Paint By Numbers - by Dan Liebman

Based on Reports of Mares Bred, The Jockey Club recently announced its projection of the foal crop of 2009 as 35,400, which would represent a 3.3% decline from the estimated 36,600 foals of 2008.

Many believe the foal crop should be much smaller.

Consider this quote from pinhooker Eddie Woods, speaking at the Ocala Breeders’ Sales Co.’s yearling sale, which Aug. 18-21 suffered major declines in business: “Basically, we’re seeing the results of the overproduction of mediocre stock…there are too many mares (in production).”

The size of the Thoroughbred foal crop grew dramatically in the 1980s, when auction prices boomed and everyone wanted a piece of the action. There were 35,679 foals in the first year of the decade, but by 1985, the number had soared to 50,433, peaked at 51,296 in 1986, and was 50,917 in 1987. In just a few years, the crop size had jumped nearly 44%.

What followed was pure economics. With high supply and low demand, prices fell and many limited investors fled. The foal crop was back to 35,341 in 1994 and has remained around that number ever since.

During the decade of the ’80s, there were 463,827 registered foals, a number that fell 19% to 375,302 in the ’90s. Based on crop totals and estimates for the ’00s, the decade will see 371,633 foals registered, a drop from decade to decade of less than 1%.

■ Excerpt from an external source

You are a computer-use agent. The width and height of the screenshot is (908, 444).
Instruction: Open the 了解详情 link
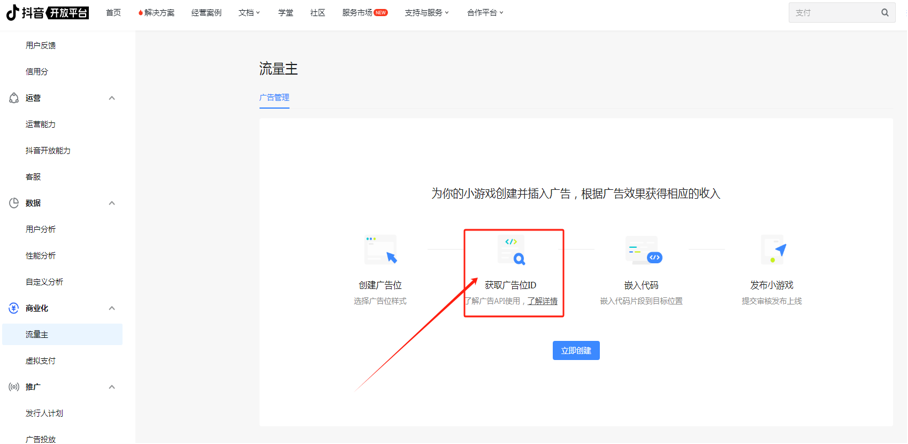[x=543, y=301]
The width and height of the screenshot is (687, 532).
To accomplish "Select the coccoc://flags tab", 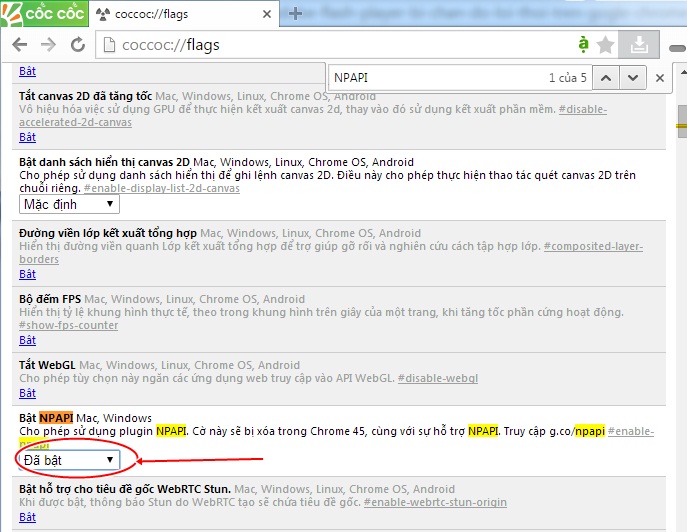I will coord(184,14).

What makes it tough for breeders to scale back is the emphasis on the commercial market and the solid average price for yearlings sold throughout North America. In 2007, there were 10,159 yearlings sold at public auction for an average of $55,306. At the world’s largest shopping venue, Keeneland September, the average has been more than $100,000 each of the past three years.

For its 2008 sale, Keeneland has cataloged a record 5,555 youngsters, about 14% of the entire estimated foal crop.

A year ago, 4,901 yearlings went through the Keeneland sale ring over the course of 15 days, with 3,799 listed as sold. But only 1,235 yearlings, 25%, were profitable, based on stud fee returns, according to Blood-Horse calculations.

This is not to say many breeders are not making a profit. If you send 10 through the ring and two or three sell for enough to carry the others, the bottom line can wind up being positive.

But now comes a year in which breeders have higher stud fees and pinhookers have larger investments in yearlings. Combine that with a struggling economy, and there is plenty of reason for concern.

Many breeders/consignors have expressed a belief that they expect the first week of the Keeneland sale, when most of the better pedigreed and conformed horses are cataloged, to remain healthy, while the rest of the sale could experience significant downturns. At the OBS sale, the number sold was down 20.5%, the gross dropped 34.6%, and the average was off 17.7%.

With mares currently carrying what will be the final crop of this decade, breeders should again assess the size of the crop as it relates to the economics of the game. The crops of 2000-09 will drop only about 1% because of larger books and fewer stallions. That fewer stallions are standing at stud may not be such a bad thing, but larger books have pushed catalogs to record sizes. One need only look at the list of freshman sires in the Keeneland sale and the number of offspring representing each to see this at work.

There were 4,513 active stallions in the United States in 1998, though obviously only a small number were considered truly commercial. By 2006, when this crop of yearlings was conceived, there were 3,682.

Fewer stallions and more broodmares. As Woods so succinctly said, the overproduction of mediocre stock does no one any good.